■ Data supplied
——————

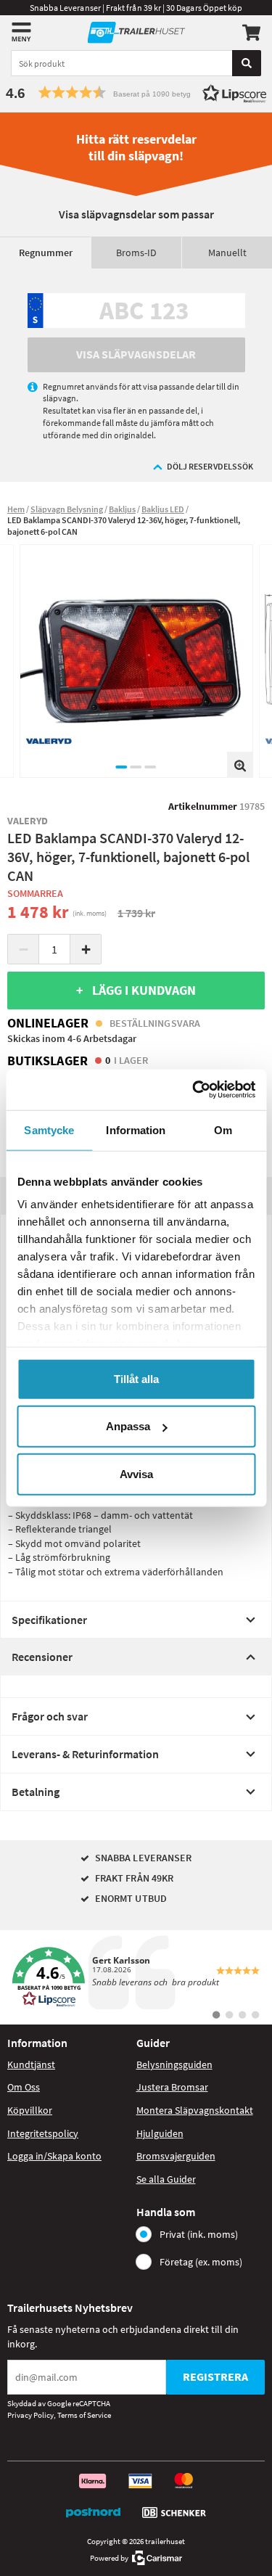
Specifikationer (49, 1619)
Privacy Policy (30, 2415)
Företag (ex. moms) (201, 2261)
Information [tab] (135, 1129)
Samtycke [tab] (49, 1129)
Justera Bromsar (172, 2086)
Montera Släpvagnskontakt (194, 2110)
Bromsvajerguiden (175, 2155)
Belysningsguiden (174, 2064)
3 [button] (151, 767)
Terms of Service (84, 2415)
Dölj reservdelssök (210, 466)
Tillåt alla (136, 1378)
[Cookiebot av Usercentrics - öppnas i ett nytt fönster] (193, 1089)
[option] (136, 661)
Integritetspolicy (42, 2133)
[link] (136, 1977)
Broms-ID (136, 252)
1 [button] (122, 767)
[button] (136, 92)
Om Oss (23, 2086)
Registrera (215, 2376)
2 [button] (136, 767)
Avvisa (136, 1473)
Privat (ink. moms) (199, 2234)
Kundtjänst (31, 2064)
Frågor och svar (50, 1716)
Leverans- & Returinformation (85, 1754)
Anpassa (128, 1426)
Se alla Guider (166, 2179)
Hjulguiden (160, 2133)
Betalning (35, 1791)
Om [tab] (223, 1129)
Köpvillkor (29, 2110)
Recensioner (42, 1656)
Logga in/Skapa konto (54, 2155)
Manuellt (227, 252)
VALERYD (28, 820)
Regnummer (46, 252)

——————

■ Problem to work on
Through the last line of the entries above, beginning at the line containing "2 [button] (136, 767)", transcribe each line exactly, both ends included and nothing more.

■ Answer for the task
2 [button] (136, 767)
Avvisa (136, 1473)
Privat (ink. moms) (199, 2234)
Kundtjänst (31, 2064)
Frågor och svar (50, 1716)
Leverans- & Returinformation (85, 1754)
Anpassa (128, 1426)
Se alla Guider (166, 2179)
Hjulguiden (160, 2133)
Betalning (35, 1791)
Om [tab] (223, 1129)
Köpvillkor (29, 2110)
Recensioner (42, 1656)
Logga in/Skapa konto (54, 2155)
Manuellt (227, 252)
VALERYD (28, 820)
Regnummer (46, 252)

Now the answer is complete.